4.12. Statistical Methods
Statistical analyses were performed using SPSS 26.0 (IBM Corp., Armonk, NY, USA) and visualized with GraphPad Prism 9.0. Data are presented as mean ± SEM. After confirming normality via the Shapiro–Wilk test, one-way ANOVA followed by Tukey’s post hoc test was employed to evaluate inter-group differences in the model optimization experiments (control, CRS 4 h, and CRS 8 h). For treatment experiments, independent-samples t-tests were employed for comparisons between two groups.

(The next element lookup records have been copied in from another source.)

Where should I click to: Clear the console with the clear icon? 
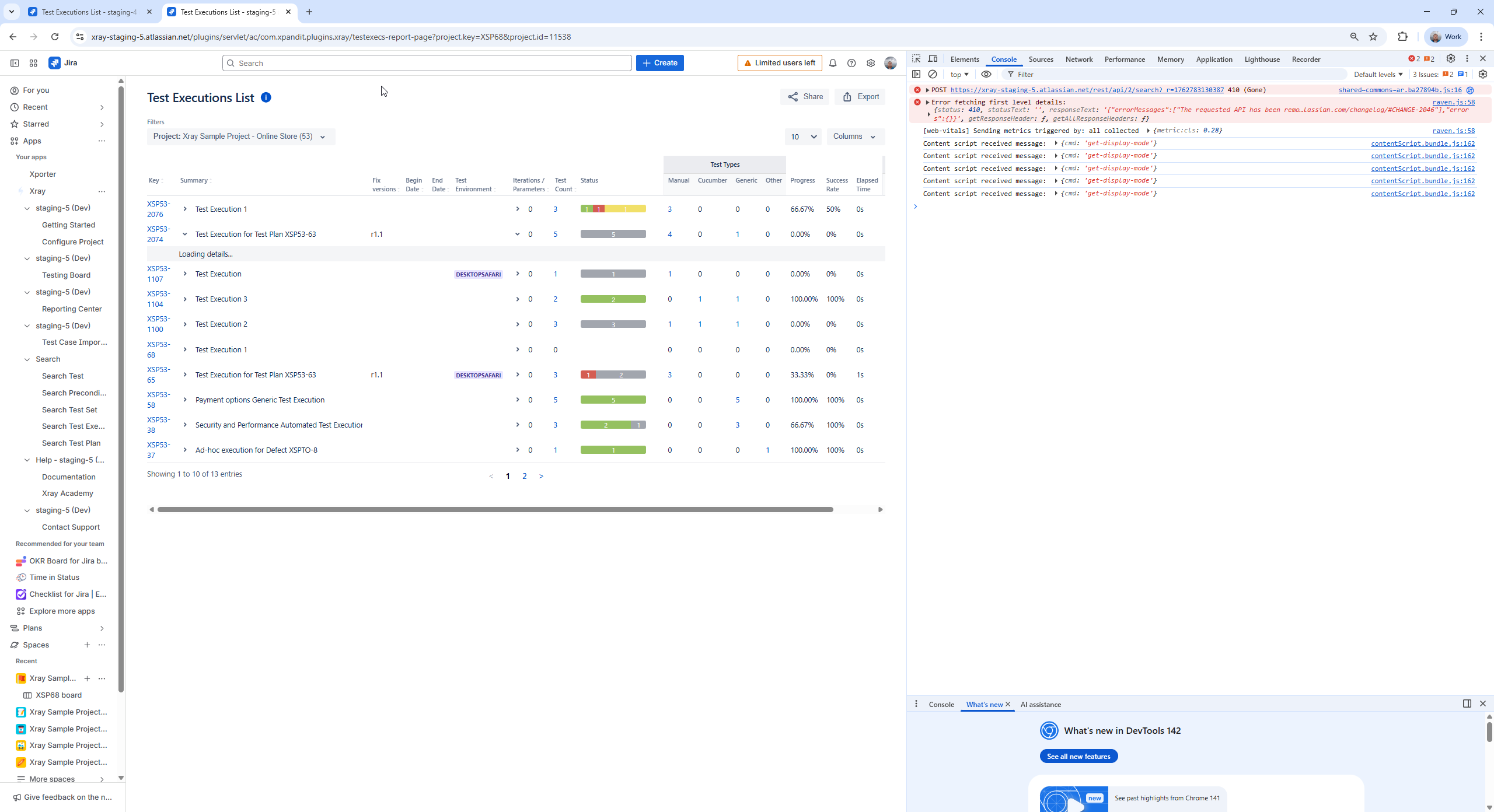933,74
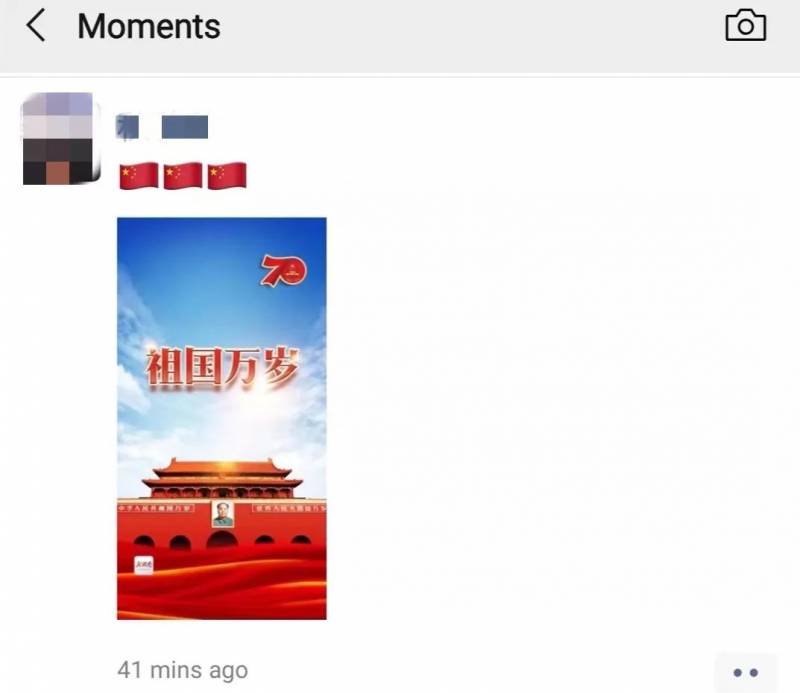Image resolution: width=800 pixels, height=693 pixels.
Task: Click the red ribbon waves on the poster
Action: 221,587
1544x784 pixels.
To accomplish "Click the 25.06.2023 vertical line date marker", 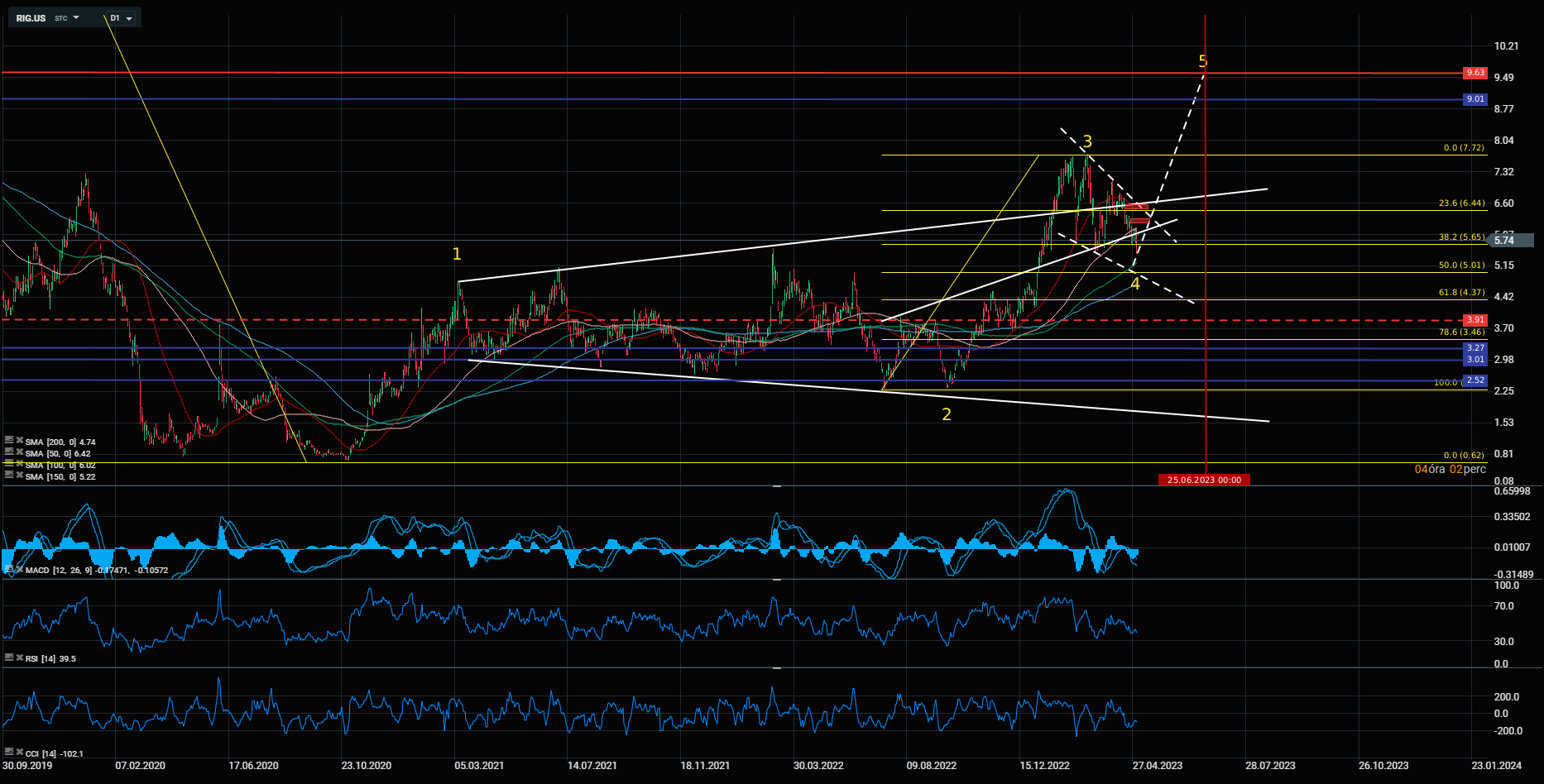I will pos(1204,480).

Statistical significance was defined as p < 0.05.
5. Conclusions
In summary, the present study demonstrates that GV-971 shows significant antidepressant-like effects in mice exposed to chronic stress. These effects are associated with coordinated modulation of the gut–brain axis, including remodeling of the gut microbiota, normalization of tryptophan and short-chain fatty acid metabolism, restoration of intestinal barrier integrity, and attenuation of microglia-related neuroinflammation. Collectively, the findings support gut–brain axis-directed pharmacological strategies for depression and provide a preclinical basis for extending the therapeutic application of GV-971 beyond Alzheimer’s disease.